In the heat storage consumption operation state of returning to, the directions of the arrows are all in the opposite directions. [Other Embodiments] As a storage object, various kinds of heat medium liquids such as cold water for cooling, hot water for heating, or heat medium liquids obtained by adding various chemicals to these water heat mediums are to be stored. You can BRIEF DESCRIPTION OF THE DRAWINGS FIG. 1 is a vertical sectional view showing a comparative example. FIG. 2 is a sectional view taken along the line II-II in FIG. 1. FIG. 3 is a vertical sectional view showing an embodiment of the present invention. 4] A sectional view taken along line IV-IV in Fig. 3 [Fig. 5] A longitudinal sectional view showing a conventional example [Fig. 6] A longitudinal sectional view showing another conventional example [Description of symbols] 1 tank 2 storage part 3 supply / discharge part 3A Upper partition part 3B Lower partition part 4 Standing wall 5 Horizontal walls 6, 7 Flow path 8A High temperature heat medium liquid supply / discharge pipe line 8B Low temperature heat medium liquid supply / discharge pipe line

Claims (1)

What is claimed is: 1. A standing wall (4) for partitioning the inside of a tank (1) into a heat medium liquid supply / discharge part (3) and heat medium liquid storage parts (2) on both sides thereof, and the heat medium liquid supply / discharge part.

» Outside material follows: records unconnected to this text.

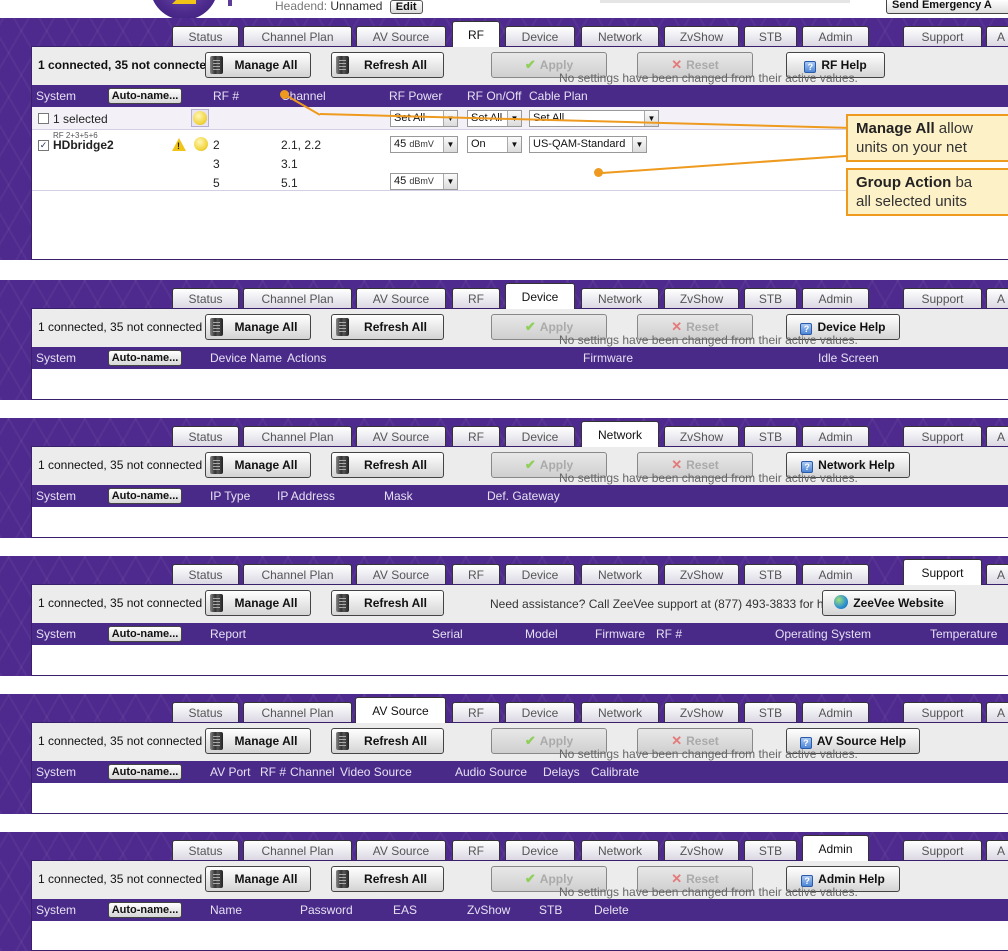 This screenshot has width=1008, height=951. I want to click on edit-headend-button: Edit, so click(406, 7).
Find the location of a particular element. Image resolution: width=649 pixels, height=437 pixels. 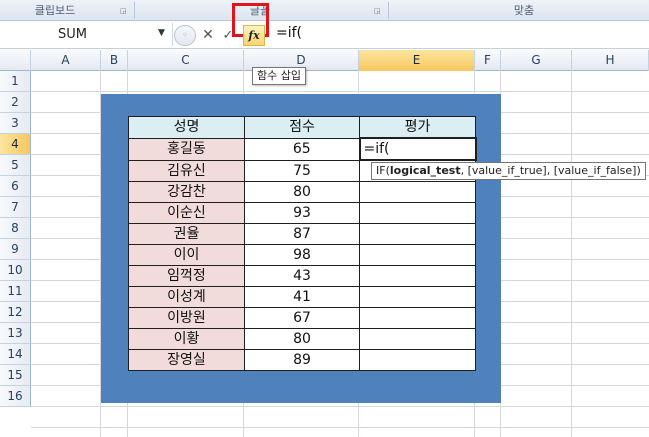

formula-bar: SUM ▼ ◦ ✕ ✓ =if( is located at coordinates (324, 35).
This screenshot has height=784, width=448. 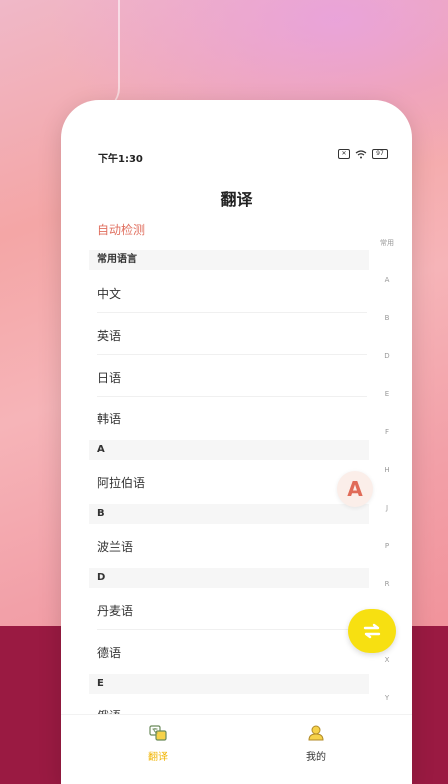 What do you see at coordinates (109, 378) in the screenshot?
I see `list-item-japanese: 日语` at bounding box center [109, 378].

A lateral wall (5) for partitioning (3) into an upper partition part (3A) and a lower partition part (3B) is provided, and the upper partition part (3A) and the heat medium liquid storage parts (2) on both sides thereof are provided. The upper heat medium liquid flow path (6) to be communicated,
It is formed so as to be located between the upper edge of the standing wall (4) and the liquid surface of the stored heat transfer medium liquid, and the lower partition part (3B) and the heat transfer liquid storage parts (2) on both sides thereof are formed. The lower heat medium liquid flow path (7) to be communicated,
It is formed between the lower end edge of the standing wall (4) and the bottom wall of the tank (1), and a high temperature heat transfer medium supply / discharge pipe line (8A) is provided below the upper end edge of the standing wall (4). A heat storage tank which is opened in the upper partition portion (3A), and the low temperature heat transfer medium supply / discharge pipe line (8B) is opened in the lower partition portion (3B) above the lower end edge of the standing wall (4).